Une présence responsable - l'écologie au temple zen

Au temple de Kosetsu-ji nous essayons de protéger au mieux l’environnement et ceci à différents niveaux.

  • Bâtiment

Lorsque nous faisons des travaux d’entretien ou de rénovation, nous essayons d’utiiser des produits qui n’agressent pas l’environnement et de travailler le plus possible avec des matières nobles, qui ne polluent pas.

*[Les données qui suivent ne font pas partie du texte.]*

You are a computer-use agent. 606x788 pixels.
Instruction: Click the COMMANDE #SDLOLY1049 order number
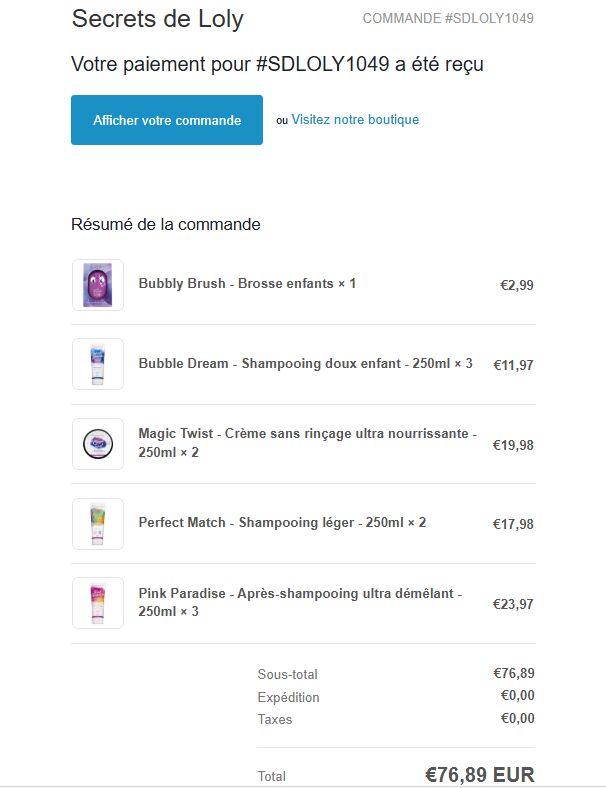click(x=448, y=18)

Nous avons fait installer une mini STEP. A cet effet, nous devons être vigilants par rapport à ce qui se jette dans les toilettes, de façon à ne pas tuer les bactéries qui « travaillent ». Seul le papier de toilettes est autorisé. Aucune autre texture ne peut être jetée dans les toilettes.

 

  • Jardin 

Nous avons un petit jardin potager. Il est évident qu’aucun produit chimique n’y est utilisé. Nous avons un compost bio et même bio-dynamique. Ceci nous permet d’avoir des légumes qui ne sont pas traités avec des produits chimiques. Cette année, nous avons mélangé les légumes et les fleurs. Cela a permis de chasser naturellement quelques prédateurs et d’attirer les insectes (abeilles, bourdons etc...).

Nous avons également utilisé, après l’avoir faite sécher, l’herbe que nous avions fauchée, afin de « pailler » notre potager, afin de garder la fraîcheur et l’humidité de la terre et de ce fait d’éviter de gaspiller de l’eau en arrosage.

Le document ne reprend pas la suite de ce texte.